The Center for American Progress, a think tank that describes itself as progressive, issued a report in 2011 titled "Fear Inc." that identified seven organizations that contributed more than $42 million to individuals, grassroots groups, media outlets and politicians that the center said fostered Islamaphobia in the United States.
Ibrahim Hooper, spokesman for the Council on American-Islamic Relations, said the fact that public opinion is holding steady on whether Islam encourages violence can be viewed as a positive sign, considering concerted efforts to demonize Islam and its followers.
"We work every day to decouple Islam from ... a virtual cottage industry of Islam-bashers and fearmongers devoting their lives to promoting the notion that Islam is forever linked to violence," he said.

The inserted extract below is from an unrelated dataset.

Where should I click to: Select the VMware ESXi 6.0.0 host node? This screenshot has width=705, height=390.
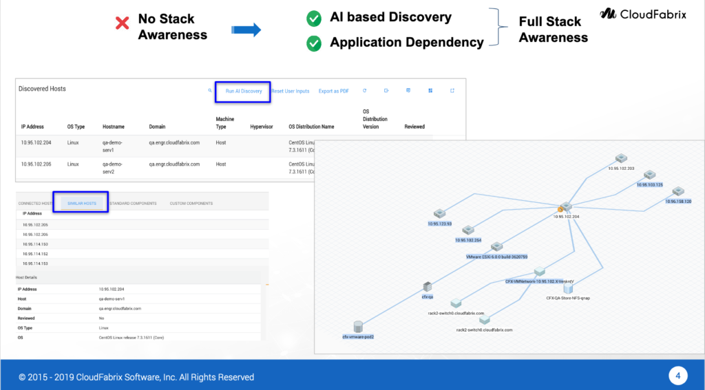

CAIR distributes daily statements and news roundups on what they view as attacks against Islam. The latest anti-Islam campaign has been a slew of state laws prohibiting courts from recognizing foreign laws. This year, some 15 state legislatures have either passed or are considering such legislation, which CAIR says targets Islamic law, also called Sharia.
“People see the threat and also know that a bill that simply protects U.S. citizens and residents from constitutionally offensive foreign laws and judgments can only be a good thing,” David Yerushalmi, a Washington-based lawyer who drafted template legislation used for the anti-Sharia and anti-foreign law bills, told Religion News Service.
Global and diverse
Those who fear Islam have material to interpret to their advantage and cast Muslims as the enemy. A recent survey by the Pew Forum on Religion & Public Life found as many as 40 percent of Muslims in Palestine and Afghanistan justified suicide bombings and other forms of violence, although sizable Muslim majorities in most countries around the world said such violence is never justified. In the United States, fewer than one in 10 Muslims said suicide bombings and violence are ever justified.
Muslim leaders and scholars respond to those data by explaining Islam is diverse and its followers in one area of the world are informed in their theology by different circumstances than those living elsewhere. Indeed, the Pew survey found Muslims in the United States are considerably more moderate in their views than Muslims in most other parts of the world.
Since 1992, an estimated 1.7 million Muslims have immigrated to the United States, a recent Pew survey shows, making up a large portion of the the 2.75 million Muslims in the U.S.
In Utah, Imam Muhammed Shoayb Mehtar said many of the faithful who belong to the Islamic Center of Greater Salt Lake are first-generation immigrants who are working hard to achieve the better life they desired when they left their homelands.
He says it's in larger metropolitan areas such as Los Angeles, where Mehtar attended college, that one finds second- and third-generation Muslims who are more vulnerable to radicalization because they have abandoned the core values of their faith for materialism and instant gratification.
"If a person has those core values of honesty, a work ethic and doing what's right, no matter what others think of you, he can read between the lines" of extremist propaganda and know it's not aligned with Islam, Mehtar said. "I am not afraid for the Muslims who have come here from another place. I am more afraid of Muslims born in America."